It is by now a familiar story. Children, women, men -- dozens upon dozens of them -- stuffed into small boats meant to hold only 30 people. They know they have no lives left in their home country. They trust their bodies and their babies to the unforgiving ocean, and their souls to an unknowable future on foreign shores. But I'm not talking about Syrian refugees today.
This story also took place nearly 40 years ago. Nga Ha was among those who fled, when she was a girl of 17. She tells me her tale.
"My family and I luckily all survived, but it was really scary," she says. "A lot of people died. No food, no water, and you're just in the middle of nowhere, in the sea." A 30-year-old named Nga Nguyen was on a different boat.
"A storm was coming," she says. "We saw an international oil rig but they told us that, by law, they couldn't rescue us unless we were 'in distress.' And so we destroyed our small boat from the inside. Once it was destroyed, they could -- and did -- legally rescue us."
'Looking at the news, I am reliving that period of my life. We left because we had no choice. And now -- it's the same story happening all over again.'
Nga Ha and Nga Nguyen were running from violence in Vietnam. They are two of the more than 800,000 who fled into the sea -- and they survived. The bodies of up to 400,000 more of their compatriots washed up on beaches or were eaten by fish. Ask Nga Nguyen what she feels when she turns on the television today.

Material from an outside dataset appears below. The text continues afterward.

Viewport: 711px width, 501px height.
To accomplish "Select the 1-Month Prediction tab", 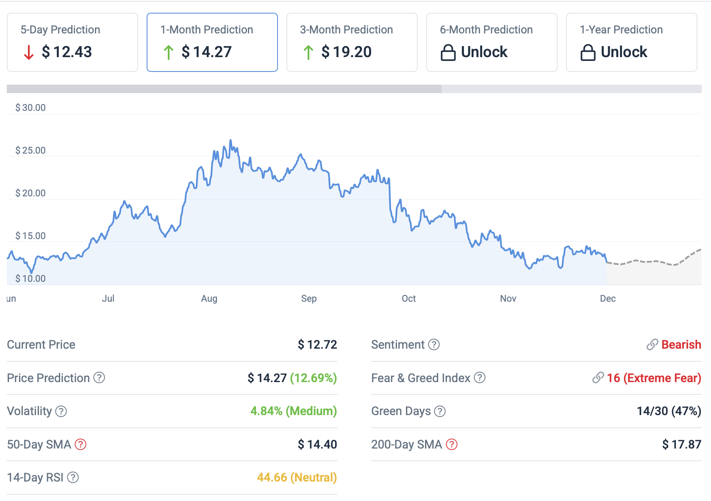I will point(212,42).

"Looking at the news, I am reliving that period of my life," she says. "We left because we had no choice. And now -- it's the same story happening all over again." For many, this refugee crisis feels like déjà vu. The biggest difference is that, while we don't know what will happen to the families we see crowding the beaches and train stations of Europe today, we do know what happened to Nga Ha and Nga Nguyen. They are both Americans now. They were resettled to my country in or around the year that I was born: Nga Ha to New York City, and Nga Nguyen to Orange County. Indeed, New York and Southern California -- most notably Los Angeles, San Diego and Orange County -- long ago proved themselves to be moral leaders of our country in terms of resettlement numbers.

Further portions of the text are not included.